Last weekend had much better conditions than the previous one, so I tried to make up for the few days I’d taken off in the poorer conditions by doing two great day hikes. The first was a late start to the iconic (and difficult to pronounce) Mt. Chocorua.

Ryan Linn       Trip Report       02/23/2015
Ryan Linn
Trip Report
02/23/2015

Last weekend had much better conditions than the previous one, so I tried to make up for the few days I’d taken off in the poorer conditions by doing two great day hikes. The first was a late start to the iconic (and difficult to pronounce) Mt Chocorua.

Chocorua is one of the southernmost peaks in the White Mountains, and not particularly tall at only 3500 feet, but it has one of the most distinctive shapes in the area, with a snaggle-tooth rocky peak jutting up from the ridge. That rocky peak, battered by high winds and totally exposed, is similar to many much higher summits, which makes it a great place for epic views and some exciting scrambles.

Two hikers stand in front of a view of a snowy mountain and evergreen forest.
The first open ledge with a clear view to the summit.
Photo by Ryan Linn

Hiker Box, Badass, Siren and I set out late in the morning on the Piper Trail, which is one of the more popular trails up the mountain.

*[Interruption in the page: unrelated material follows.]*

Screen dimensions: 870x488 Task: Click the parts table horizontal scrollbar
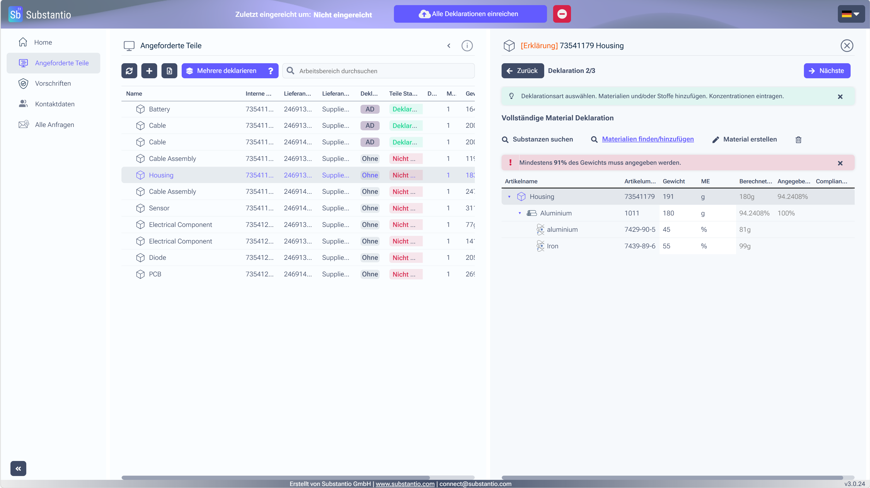click(275, 478)
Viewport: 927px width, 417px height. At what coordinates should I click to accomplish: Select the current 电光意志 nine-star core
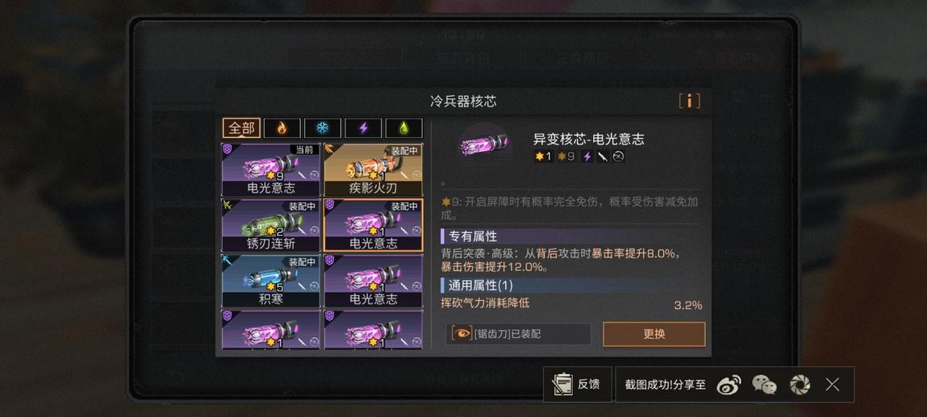pyautogui.click(x=271, y=170)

For winter, the trailhead isn’t plowed, but an old couple who share a driveway with the trailhead allow hikers to park in their yard for $3 per car.

I’m happy to pay the small price, since they’re friendly folks and seem perpetually amused by the crazy people walking up the mountain behind their home.

Despite the clearly broken-out trail, the low temperatures and frequent powdery snow from this winter kept the ground soft, making snowshoes a must for the entire ascent.

In most winters, microspikes would have been more than sufficient, but they work best after a few freeze/thaw cycles turn the packed trail into something between ice and snow. There hasn’t been any thawing this winter, which is just the way I like it.

A hiker climbs up a snowy slope with a valley visible in the background.
Arriving at the tree line, with North Conway in the background (Cranmore Ski Area is an easily visible landmark).
Photo by Ryan Linn
Two hikers climb through a snow field.
Epic climbs!
Photo by Hiker Box

Walking through the woods for most of the approach, we could see the jagged summit through the trees most of the way. The sky was mostly overcast, but once we broke above tree line the clouds proved to be just high enough to allow some grey views of several mountain ranges, from the Sandwich Range to the Presidentials.

The last half mile to the summit is entirely exposed ridgeline, walking on rock and ice. We probably should have switched to microspikes or crampons for this section, but rugged snowshoes worked well enough if we slowed down and took care in our footing.

There were plenty of other hikers out this day, though no one spent more than a few minutes getting buffeted by wind on the summit.

We snapped a few pictures, then booked it down the trail for dinner at the Yankee Smokehouse in West Ossipee. It was a late night once we included the drive back from the trail, but even with a 11 AM start on the trail, we managed not to hike in the dark at all. A great start to a great weekend!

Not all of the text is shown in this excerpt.